Kundenbewertungen sind sehr beliebt und beeinflussen die Kaufentscheidung vieler Verbraucher. Als eine Möglichkeit, Bewertungen zu erhalten, werden häufig finanzielle Vorteile als Gegenleistung genutzt. Das LG Hannover (Urt. v. 22.12.2022 – 21 O 20/21) entschied nun, dass die Werbung mit solchen Bewertungen ohne einen entsprechenden Hinweis wettbewerbswidrig sei. Dies gelte auch für Bewertungen, für die im Rahmen eines Bonusprogramms ein für spätere Käufe einsetzbares Guthaben, vergeben wird.

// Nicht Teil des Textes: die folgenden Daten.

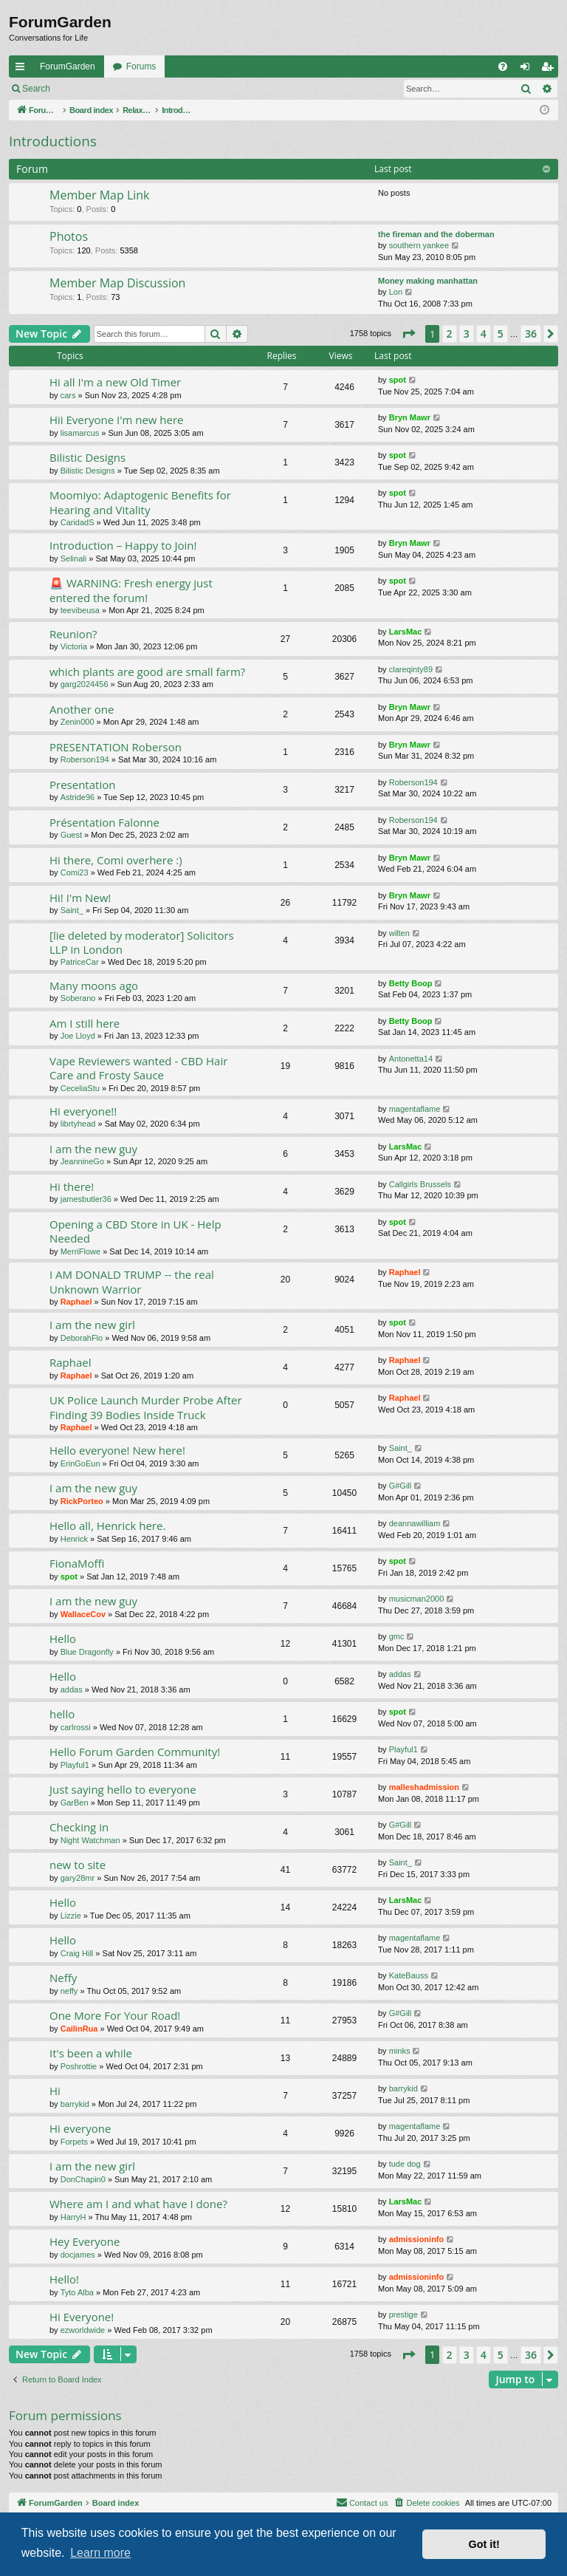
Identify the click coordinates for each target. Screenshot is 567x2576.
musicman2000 (416, 1598)
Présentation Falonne (104, 822)
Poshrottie (79, 2066)
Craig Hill (77, 1953)
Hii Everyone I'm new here (116, 419)
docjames (78, 2254)
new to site (77, 1864)
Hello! (64, 2279)
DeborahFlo (82, 1337)
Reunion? (73, 633)
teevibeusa (80, 610)
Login (82, 88)
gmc (397, 1636)
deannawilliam (415, 1523)
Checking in (79, 1827)
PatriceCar (80, 961)
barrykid (75, 2104)
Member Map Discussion (117, 283)
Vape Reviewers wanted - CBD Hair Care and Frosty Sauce (138, 1067)
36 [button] (531, 334)
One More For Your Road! (114, 2015)
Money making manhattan (428, 280)
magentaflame (415, 1108)
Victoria (74, 646)
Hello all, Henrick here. (107, 1525)
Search (36, 88)
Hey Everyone (84, 2241)
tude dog (405, 2163)
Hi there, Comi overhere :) (115, 860)
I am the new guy (93, 1148)
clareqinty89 (411, 669)
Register (131, 88)
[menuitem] (503, 66)
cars (68, 395)
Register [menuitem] (550, 69)
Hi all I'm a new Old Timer (115, 382)
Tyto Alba (77, 2292)
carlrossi (76, 1727)
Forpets (74, 2141)
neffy (69, 1990)
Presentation (82, 784)
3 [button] (467, 334)
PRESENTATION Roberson (115, 746)
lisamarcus (80, 432)
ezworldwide (83, 2330)
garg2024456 (85, 684)
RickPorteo (82, 1501)
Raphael (76, 1301)
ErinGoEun (80, 1463)
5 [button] (501, 334)
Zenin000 (77, 721)
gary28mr (77, 1877)
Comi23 (75, 872)
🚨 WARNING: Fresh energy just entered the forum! (131, 589)
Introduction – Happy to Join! (123, 545)
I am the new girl (92, 1324)
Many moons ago (93, 985)
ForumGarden (67, 66)
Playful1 (75, 1764)
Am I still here (84, 1023)
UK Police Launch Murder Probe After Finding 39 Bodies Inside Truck (145, 1407)
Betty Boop (411, 983)
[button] (408, 334)
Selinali (73, 558)
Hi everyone (80, 2128)
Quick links (23, 69)
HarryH (73, 2217)
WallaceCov (83, 1614)
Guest (71, 834)
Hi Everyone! (81, 2316)
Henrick (74, 1538)
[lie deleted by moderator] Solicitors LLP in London (141, 942)
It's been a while (90, 2053)
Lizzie (71, 1915)
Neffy (63, 1977)
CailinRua (79, 2028)
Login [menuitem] (528, 69)
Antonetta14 (411, 1058)
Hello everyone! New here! (117, 1450)
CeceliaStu (80, 1088)
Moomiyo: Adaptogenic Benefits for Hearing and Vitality (140, 502)
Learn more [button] (100, 2552)
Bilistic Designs (87, 457)
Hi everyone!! (83, 1111)
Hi (55, 2090)
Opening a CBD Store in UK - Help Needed (135, 1231)
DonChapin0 (83, 2179)
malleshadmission (424, 1787)
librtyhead (78, 1123)
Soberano (78, 998)
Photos (68, 236)
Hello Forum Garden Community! (134, 1751)
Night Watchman (90, 1840)
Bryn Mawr (409, 417)
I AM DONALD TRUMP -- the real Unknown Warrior (131, 1281)
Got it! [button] (484, 2544)
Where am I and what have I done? (138, 2203)
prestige (403, 2314)
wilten (399, 933)
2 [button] (450, 334)
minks (399, 2050)
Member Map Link (99, 195)
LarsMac (405, 631)
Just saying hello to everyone (122, 1789)
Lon (395, 291)
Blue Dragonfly (87, 1651)
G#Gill (400, 1485)
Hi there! (71, 1186)
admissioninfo (416, 2239)
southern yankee (419, 245)
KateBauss (408, 1975)
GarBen (75, 1802)
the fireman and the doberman (436, 234)
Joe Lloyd (78, 1035)
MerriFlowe (80, 1251)
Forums (141, 66)
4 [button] (484, 334)
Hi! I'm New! (80, 897)
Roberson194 (85, 759)
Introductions (53, 141)
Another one (81, 709)
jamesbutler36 (86, 1199)
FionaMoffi (76, 1563)
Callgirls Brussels (420, 1184)
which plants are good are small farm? (147, 671)
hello (62, 1713)
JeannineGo (82, 1161)
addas (72, 1689)
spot (397, 379)
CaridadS (77, 522)
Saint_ (72, 910)
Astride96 (77, 797)
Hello (62, 1638)
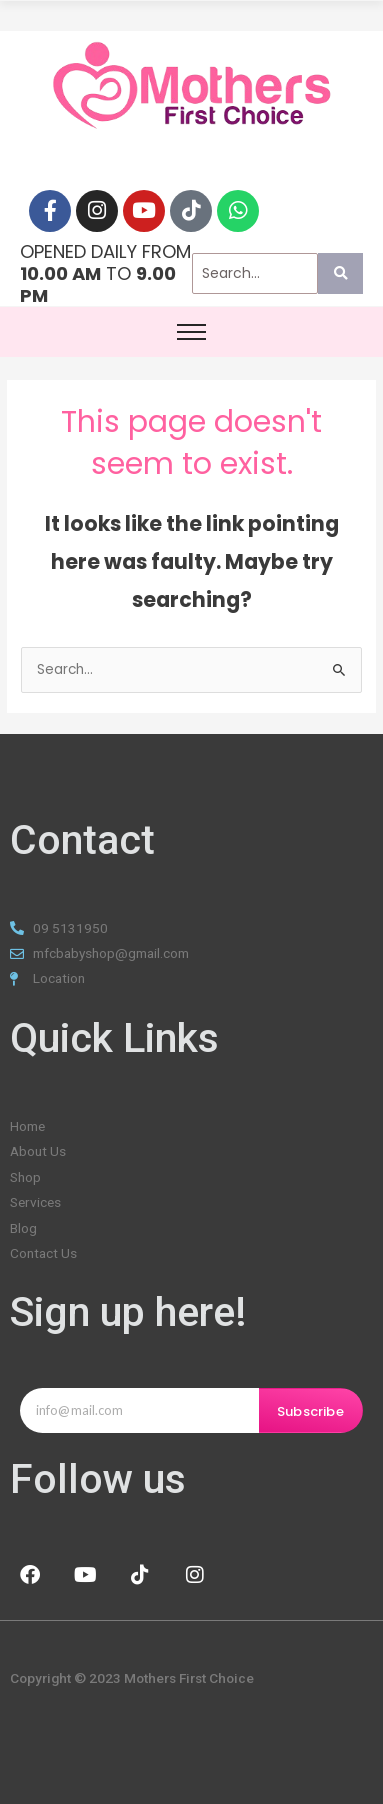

Die Beklagte vertreibt online Designmöbel, Wohnaccessoires und Leuchten im Premiumbereich. Bei einem Klick auf eines der angebotenen Produkte werden Bewertungen des Produkts von Käufern angezeigt, wobei jeweils der Name mit dem vollständigen Vornamen und dem 1. Buchstaben des Nachnamens angegeben wird. Eine Bewertung von Artikeln ist bei der Beklagten nur möglich, wenn ein Kundenkonto angelegt worden ist, der zu bewertende Artikel im Onlineshop gekauft wurde und nachdem der gekaufte Artikel versendet wurde. Die Beklagte hat bis zum 13.07.2017 für Teilnehmer des Bonusprogramms „X Plus“, je Bewertung 100 X Points, entsprechend 1 EUR, ausgelobt. Bei den X Points handelte es sich um ein Guthaben (ein Punkt entspricht einem Cent), das bei weiteren Käufen eingesetzt werden konnte. Die Klägerin, die Wettbewerbszentrale, sah hierin eine Irreführung und nahm die Beklagte auf Unterlassung in Anspruch.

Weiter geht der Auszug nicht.